Setelah kami mendapatkan ketenangan walaupun sedikit. Aku mulai menceritakan kejadian sebenarnya.
“Ceritanya begini teman.. 4 hari yang lalu mas Zhura duduk-duduk di teras sama mamanya yang bernama mama Neda, kemudian Glenn datang dan mereka bertiga bercanda-canda. Tapi dari sekian banyak candaan mereka ada 1 kata yang membuat Glenn tidak suka. Lalu tiba-tiba Glenn memegang leher mas Zhura dan bilang ke mama Neda, dia bilang seperti ini :
“ Ma, anak ini enaknya dibunuh aja ya”.
Kemudian mama Neda menjawab
“Jangan, nanti kamu masuk penjara loh Glenn”.
“hahahaha” Glenn tertawa, dan dengan kepolosannya mas Zhura juga ikut tertawa.
Keesokan harinya mereka berdua dan 2 orang temannya, Oktaf dan Ferdo berencana untuk berburu di hutan dekat rumah. Saat Glenn mulai melepaskan peluru senapan angin, 3 burung pipit didapatkannya. Oktaf sedang menyiapkan kayu bakar, Ferdo dan mas Zhura mencabuti bulu-bulu burung pipit itu. Tapi nggak tau kenapa, ternyata candaannya kemarin ketika bersama mama Neda dan mas Zhura bukan sekedar candaan, tapi itu adalah dendam yang tak nampak, Glenn melepaskan peluru senapan anginnya ke pelipis mas Zhura. Dan akhirnya mas Zhura kejang-kejang, tak sadarkan diri, dan seperti saat ini. Begitulah ceritanya”
            “Lalu, Si Glenn dihukum berapa tahun?” sahut rere
“Aku kurang tau re..”
Air mataku kembali mengalir.

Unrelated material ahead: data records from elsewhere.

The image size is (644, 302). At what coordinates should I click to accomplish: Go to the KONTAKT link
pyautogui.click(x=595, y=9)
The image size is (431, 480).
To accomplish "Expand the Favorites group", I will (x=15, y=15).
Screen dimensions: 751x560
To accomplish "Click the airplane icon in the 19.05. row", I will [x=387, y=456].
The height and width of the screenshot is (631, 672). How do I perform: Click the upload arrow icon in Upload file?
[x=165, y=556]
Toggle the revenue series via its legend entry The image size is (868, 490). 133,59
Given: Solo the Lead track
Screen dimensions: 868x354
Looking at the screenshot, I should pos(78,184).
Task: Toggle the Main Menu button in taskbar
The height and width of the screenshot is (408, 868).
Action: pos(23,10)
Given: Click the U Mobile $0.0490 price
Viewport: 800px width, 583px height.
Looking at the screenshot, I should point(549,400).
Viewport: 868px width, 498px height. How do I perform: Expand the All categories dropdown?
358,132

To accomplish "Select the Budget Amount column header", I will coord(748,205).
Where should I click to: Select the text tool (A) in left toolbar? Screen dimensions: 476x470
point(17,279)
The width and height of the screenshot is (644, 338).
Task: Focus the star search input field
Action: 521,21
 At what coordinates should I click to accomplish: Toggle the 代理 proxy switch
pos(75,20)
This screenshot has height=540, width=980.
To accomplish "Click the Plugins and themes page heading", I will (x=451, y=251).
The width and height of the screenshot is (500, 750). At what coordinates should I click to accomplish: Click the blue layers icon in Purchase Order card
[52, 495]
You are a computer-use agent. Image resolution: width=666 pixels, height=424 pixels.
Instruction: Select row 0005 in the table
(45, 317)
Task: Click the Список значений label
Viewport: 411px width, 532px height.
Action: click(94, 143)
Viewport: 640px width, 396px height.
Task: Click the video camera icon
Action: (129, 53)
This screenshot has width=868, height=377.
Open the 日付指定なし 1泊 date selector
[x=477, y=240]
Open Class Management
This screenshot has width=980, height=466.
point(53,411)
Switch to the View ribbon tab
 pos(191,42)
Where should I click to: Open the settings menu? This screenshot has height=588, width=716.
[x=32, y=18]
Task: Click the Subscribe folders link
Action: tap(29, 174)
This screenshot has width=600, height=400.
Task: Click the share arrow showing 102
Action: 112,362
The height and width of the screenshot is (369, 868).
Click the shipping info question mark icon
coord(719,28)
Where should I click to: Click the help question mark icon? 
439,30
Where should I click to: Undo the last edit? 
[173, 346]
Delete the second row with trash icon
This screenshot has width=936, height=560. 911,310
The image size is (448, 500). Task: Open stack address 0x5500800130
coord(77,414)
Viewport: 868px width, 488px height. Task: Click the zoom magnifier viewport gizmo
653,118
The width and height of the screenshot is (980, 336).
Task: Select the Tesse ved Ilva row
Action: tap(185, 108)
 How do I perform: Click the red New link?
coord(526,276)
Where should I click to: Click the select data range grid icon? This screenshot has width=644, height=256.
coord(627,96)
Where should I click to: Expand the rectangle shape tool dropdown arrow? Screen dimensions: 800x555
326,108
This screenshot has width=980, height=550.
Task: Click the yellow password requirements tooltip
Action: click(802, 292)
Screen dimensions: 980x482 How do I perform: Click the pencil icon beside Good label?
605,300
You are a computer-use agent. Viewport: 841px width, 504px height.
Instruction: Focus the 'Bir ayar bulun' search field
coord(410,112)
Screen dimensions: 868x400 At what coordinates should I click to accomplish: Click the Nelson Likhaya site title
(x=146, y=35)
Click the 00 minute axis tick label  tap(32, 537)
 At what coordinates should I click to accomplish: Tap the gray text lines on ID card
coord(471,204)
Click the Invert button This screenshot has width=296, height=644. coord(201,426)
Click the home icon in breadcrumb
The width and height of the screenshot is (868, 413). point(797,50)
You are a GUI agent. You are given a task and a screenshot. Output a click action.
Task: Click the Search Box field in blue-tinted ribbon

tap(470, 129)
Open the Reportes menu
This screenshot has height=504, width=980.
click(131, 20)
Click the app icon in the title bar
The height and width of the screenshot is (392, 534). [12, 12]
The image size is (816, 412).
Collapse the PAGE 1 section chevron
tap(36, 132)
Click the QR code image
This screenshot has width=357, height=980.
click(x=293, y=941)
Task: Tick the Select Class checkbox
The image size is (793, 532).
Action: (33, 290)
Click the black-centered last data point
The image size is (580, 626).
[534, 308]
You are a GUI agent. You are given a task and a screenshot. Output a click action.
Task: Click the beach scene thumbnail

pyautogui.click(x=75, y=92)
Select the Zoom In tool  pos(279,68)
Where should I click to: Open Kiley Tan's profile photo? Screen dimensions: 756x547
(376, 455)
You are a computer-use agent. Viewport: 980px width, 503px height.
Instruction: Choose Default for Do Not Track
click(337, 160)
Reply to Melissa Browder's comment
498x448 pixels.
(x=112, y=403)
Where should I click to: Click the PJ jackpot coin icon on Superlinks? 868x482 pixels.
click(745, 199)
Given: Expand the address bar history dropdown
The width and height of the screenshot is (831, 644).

Satu per satu dari kami pun menceritakan pengalaman kami masing-masing ketika bersama  mas Zhura. Mas Zhura adalah teman yang istimewa,  friendly , ramah, murah senyum, baik, dermawan. Jika aku marah, aku selalu ingat dengan kerendahan hati dan kesabaran mas Zhura untuk menahan emosinya. Inilah ceritanya mengapa aku selalu teringat mas Zhura jika melihat sepotong bendera kuning yang berkibar. Dari perbuatannya, ia selalu memberi ku pelajaran yang berharga dan kenangan bersamanya tak akan ku lupakan hingga aku menyusulnya ke sana.